1- Hari, el Supremo



Preceptos de Śrī Caitanya Mahāprabhu

1- Hari, el Supremo:

En la teología Védica, la Deidad del principio creativo es personificada por Brahmā, y el principio destructivo, por Śiva. Indra es la cabeza de algunos elementos administrativos inferiores; por lo tanto, no son el mismo Supremo, pero son representantes de Sus diferentes atributos. Estos han obtenido sus poderes de la Fuente Original. De ese modo, ellos son seres subordinados al servicio de Hari. Luego existen otras tres ideas filosóficas distintas de la Deidad: (1) la idea negativa del Brahman de la escuela panteísta; (2) la idea de un alma universal, Paramātmā, de la escuela yoga, y (3) la idea de una Deidad personal (Bhagavān) colmada de seis opulencias (fama, belleza, conocimiento, poder, riqueza y renunciación). Las ideas de Brahman y Paramātmā están, por lo tanto, incluidas en la idea de BhagavānPor consiguiente, Bhagavān es Hari, el Ser Supremo.

Las ideas humanas son mentales o espirituales. La idea mental es defectuosa y está relacionada con el principio creativo de la materia. La idea espiritual es ciertamente la que más se acerca al Ser Supremo. La idea espiritual de Bhagavān es de dos clases: en la primera clase, la persona de la Deidad está apoderada por Su propia majestuosidad; y en la segunda, la belleza personal apodera toda Su majestuosidad. La primera idea es representada por el gran Nārāyaṇa de Vaikuṇṭha, Quien es el Señor de los señores y Dios de dioses. La segunda es representada como el todo atractivo Kṛṣṇa con Rādhikā, la representante del hlādinī o energía extática superior.

Kṛṣṇa se manifiesta como un hombre entre los hombres, y generalmente se Le acepta como Dios por encima de los dioses. Kṛṣṇa atrae, ama y despierta el éxtasis en todas las almas. Sus cualidades y parafernalia personales son todas puramente espirituales y no tienen relación con el mundo material. No puede ser entendido por medio de los sentidos materiales. Es el espíritu en el hombre el que puede ver y comunicarse con Él directamente. El alma encadenada en la materia, por su propia degradación, perdió el derecho de ver a Kṛṣṇa y Sus līlās (pasatiempos) en el mundo espiritual; pero Kṛṣṇa, debido a Su poder supremo y prerrogativas, puede aparecer con todos Sus pasatiempos de Vṛndāvana ante los ojos de todos los hombres. El hombre racional escasamente puede concebir o creer en Kṛṣṇa y Sus līlās o pasatiempos. Tan pronto como su esencia espiritual se desarrolla, él ve a Kṛṣṇa y Le ama con todo su corazón.

En nuestro escaso entendimiento, apenas podemos tratar este asunto plena y cabalmente. Por lo tanto, le dejamos este tema a nuestros lectores con estas palabras: “Abandona poco a poco los grilletes de la materia.
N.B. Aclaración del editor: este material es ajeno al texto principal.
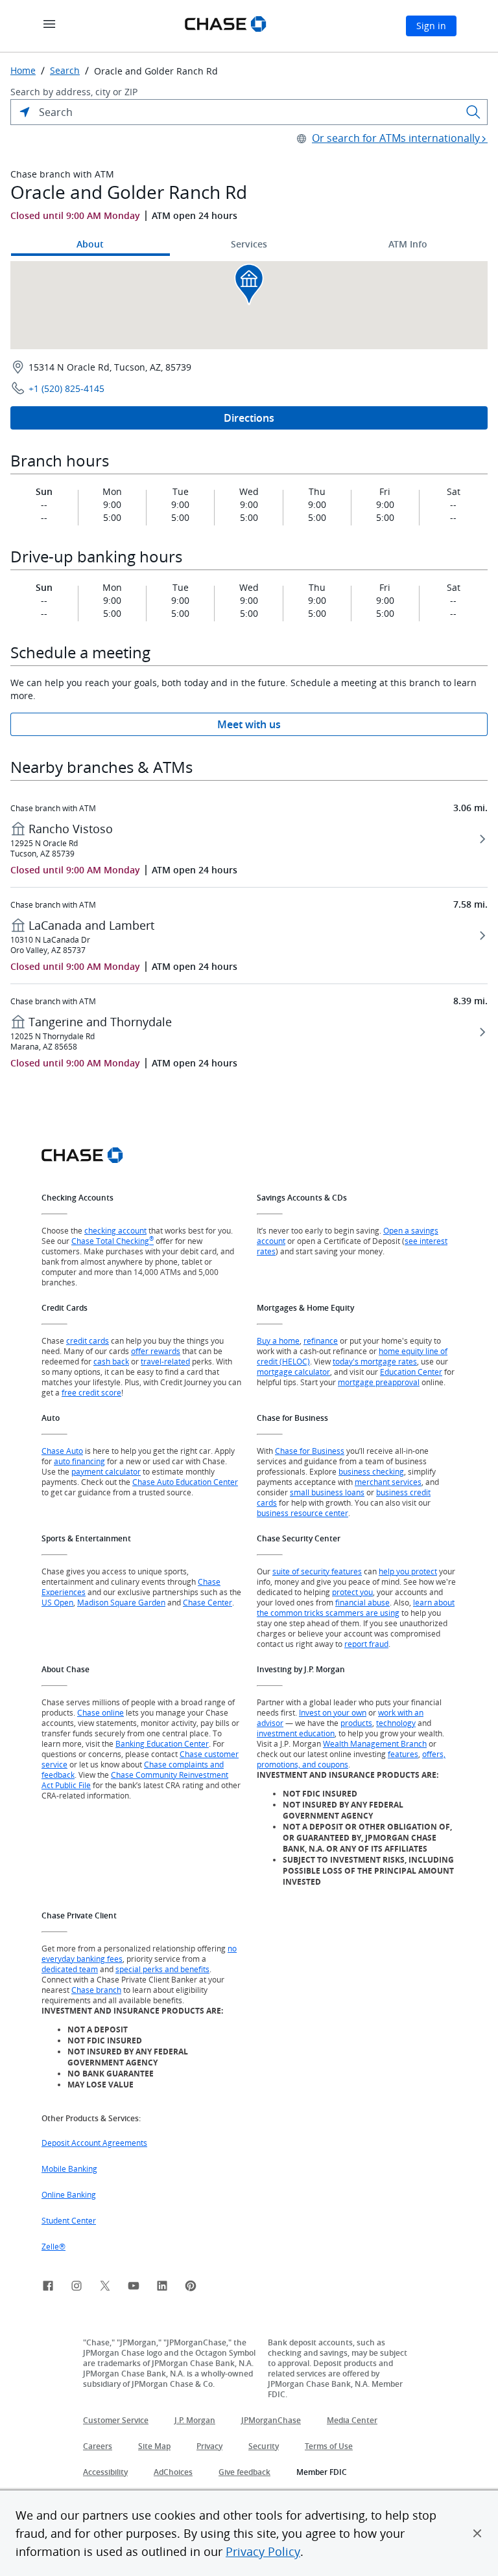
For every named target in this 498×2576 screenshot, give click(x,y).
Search (65, 70)
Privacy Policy (263, 2551)
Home (23, 70)
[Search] (473, 112)
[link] (48, 2287)
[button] (477, 2533)
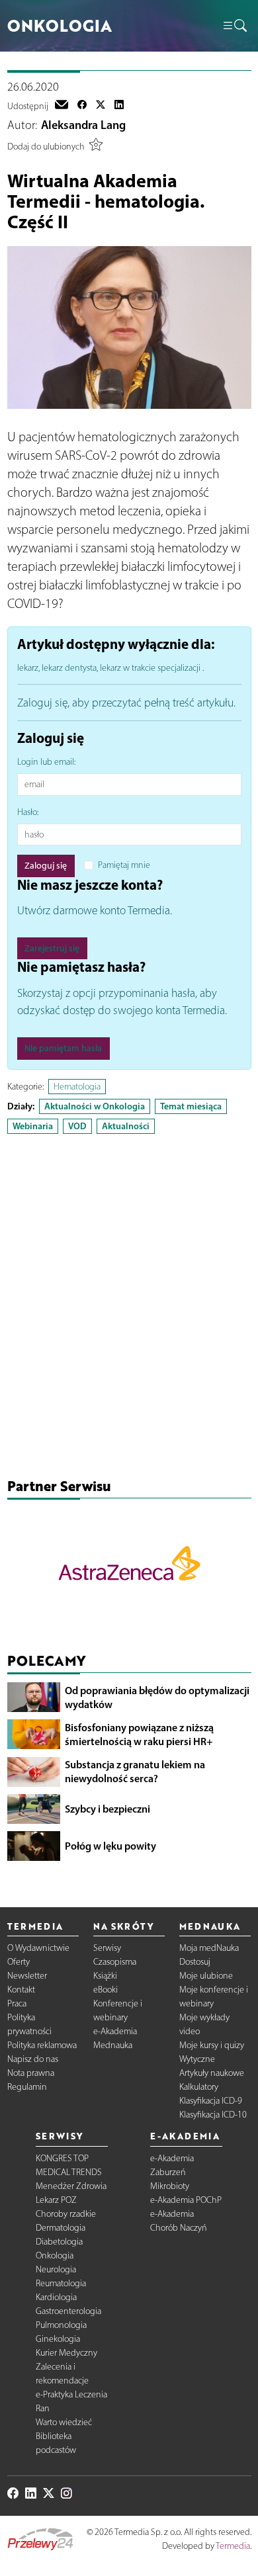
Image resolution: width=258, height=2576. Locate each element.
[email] (61, 106)
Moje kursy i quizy (211, 2045)
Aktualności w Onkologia (94, 1106)
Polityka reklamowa (42, 2045)
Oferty (18, 1961)
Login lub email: (46, 761)
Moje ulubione (206, 1975)
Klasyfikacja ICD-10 (213, 2114)
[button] (234, 26)
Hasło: (27, 812)
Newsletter (27, 1975)
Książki (105, 1975)
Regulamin (27, 2086)
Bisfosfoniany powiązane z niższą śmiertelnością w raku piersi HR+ (139, 1734)
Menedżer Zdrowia (71, 2186)
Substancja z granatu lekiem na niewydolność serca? (135, 1771)
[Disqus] (129, 1308)
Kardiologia (56, 2297)
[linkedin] (119, 106)
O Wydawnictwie (38, 1947)
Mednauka (112, 2045)
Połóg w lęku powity (110, 1845)
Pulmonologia (61, 2325)
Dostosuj (194, 1961)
Cultiva tu espíritu internamente. Abandona los prejuicios que has adquirido de los así llamados pensadores racionales, que niegan la existencia del espíritu. Sé humilde y aprende a respetar a quienes trabajan para alcanzar el logro espiritual. Haz esto con tu corazón, mente y fuerza, sólo en compañía de personas espirituales; y en poco tiempo verás a Kṛṣṇa. Kṛṣṇa no es un ser imaginario ni tampoco debemos pensar que Él es un fenómeno material, creado por los tontos como un ser ordinario. Kṛṣṇa no es comprendido mediante el proceso de distinguir lo subjetivo de lo objetivo; ni tampoco debe ser aceptado como una imposición de las personas por designio del hombre. Kṛṣṇa es eterno, verdad espiritual reflejada en el alma humana cuando está aliviada de todas las presiones de la materia burda; y es el sujeto de amor que procede del alma. Acéptale tal cual y Le verás con los ojos de tu alma; no hay palabras para describir ese Ser trascendental. El ideal más elevado, el mejor y el más espiritual de la Divinidad a de encontrarse en Kṛṣṇa. Levantar argumentos en Su contra es, simplemente, defraudarse a sí mismo y privarse de las bendiciones que el Señor tiene reservadas para los hombres. Por lo tanto, toda descripción de Su nombre, persona, atributos y pasatiempos, debe ser aceptada espiritualmente, abandonando las concepciones materiales a que deben llevar necesariamente las palabras”.